What to produce >> Set down the part of the travel blog excerpt below that runs from "This week we're" up to and including "a small sky.", word for word.

Excerpt to read >>
################
Sharon and Ann and I were roommates our senior year at UC Santa Barbara. We found each other through the want ads but we got along pretty well. We all married shortly after graduation, and we knew each other's husbands. Eventually we all got divorced. The three men in this picture are our second spouses. We think we all made pretty good choices the second time around. Sharon and Bob live in Massachusetts, Ann and Larry live in Toronto, and we live in Seattle. We've met up in half a dozen places over the years. We eat, watch TV, read, and go on outings. These days, we also talk a bit about our grandchildren.

Our timeshare for the second half of our trip is in Blanchard, Idaho. Art and I are having a quiet time here. We'd planned on putting the finishing touches on my soon-to-be-published book, and we have spent a few hours each day at the dining table with the computer. We've also gone mushroom hunting at Priest Lake (about 80 miles north of here) and, today, attended the Apple Festival at Green Bluff, Washington (about 40 miles southwest of here). The weather was in the 50s and cloudy both days, which is fine with us.

At the mushroom hunt we found four mushrooms which we left behind for another hunter. At the Apple Festival we bought two bottles of flavored balsamic vinegar from the woman who made it, an acorn squash and an apple for 66 cents from the farmer who grew them, two bunches of yellow beets for a dollar a bunch, a wood and metal bird feeder from the man who made it, two pulled pork sandwiches with potato salad, and a medium-sized bag of kettle corn which will probably be gone by bedtime. Art says he doesn't want any so I get a small bowl for myself, and then he assists in eating it.

We forgot to bring a road map of rural Washington and rural Idaho. We have a GPS in our Prius, and I have an iPad, but some of the roads were quite remote and the iPad frequently had no signal. So we ended up on some very rural back roads, and going the wrong direction. It was all fine, though. We knew we'd eventually come to the Canadian border or I-90, and we knew our way home from either place.

Tomorrow we'll be visiting one of Art's sisters and her husband who live down the road half an hour or so. And Tuesday we head home.

I've had thinking time on the long drives and in the quiet condo. From time to time I need to reevaluate what I'm doing. I clarified my priorities this week in the light dreams that happen just before final waking in the morning: spirituality, community, curiosity, purpose, and exercise. I get off track sometimes. When I got up, I deleted a game I'd been playing on the computer; it was stressful and serving no purpose other than wasting time. I felt better already.

I love traveling with Art. He can be quiet for long periods of time. He can pick up a book or two in a "take one, leave one" library and be content. But he's always up for a walk or an outing. And so am I. When we're home we're busier and more distracted.

Tonight we're having a simple meal: broccoli and cheese soup, baked acorn squash and a simple salad with beets on top. That sounds really good to me.


Tuesday, October 4, 2011

New Colors

I live in Western Washington, so I'm accustomed to green. Grass, trees, mountainsides. I love green. It makes me feel cozy.

This week we're in Lethbridge, Alberta. It's prairie country. Outside the city, the crops have been harvested and the fields are yellow with stubble. When it's cloudy, the yellow is pale; when the sun breaks through, for a moment or an hour, the yellow is bright, vivid. "Amber waves of grain". Like the song.

Where I live the sky is blue sometimes. The evergreens reach skyward and the the hills also. So the sky, whether blue or gray, is accented by green, and it's a small sky.

Here in Alberta the sky is blue or gray also, but there are few trees and few hills. The sky is enormous, reaching from horizon to horizon. I feel like I'm under a vast bowl.

I've read poems about these skies and these hills, but there's nothing like seeing them. Every time I'm in a place like this - Alberta, Iowa, Nebraska were this year's places - I wish I could live here longer.

I won't, though. I like cozy green too much.

I'd like to trade houses with a prairie person for a month or two sometime. To see that sky, those fields, every day.
################
Information shown >>
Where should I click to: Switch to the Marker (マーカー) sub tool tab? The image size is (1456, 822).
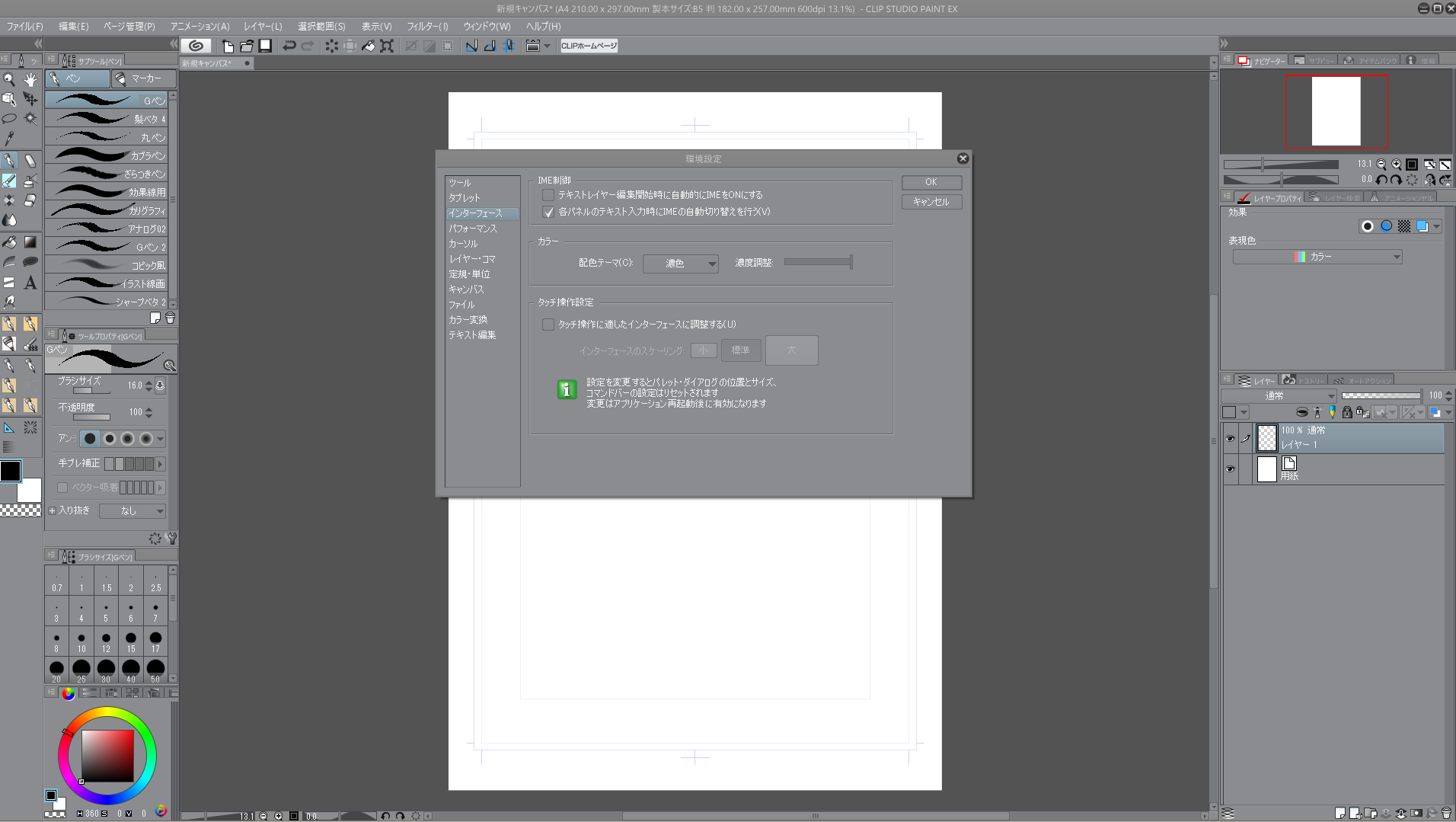[x=144, y=78]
################
Task output >>
This week we're in Lethbridge, Alberta. It's prairie country. Outside the city, the crops have been harvested and the fields are yellow with stubble. When it's cloudy, the yellow is pale; when the sun breaks through, for a moment or an hour, the yellow is bright, vivid. "Amber waves of grain". Like the song.

Where I live the sky is blue sometimes. The evergreens reach skyward and the the hills also. So the sky, whether blue or gray, is accented by green, and it's a small sky.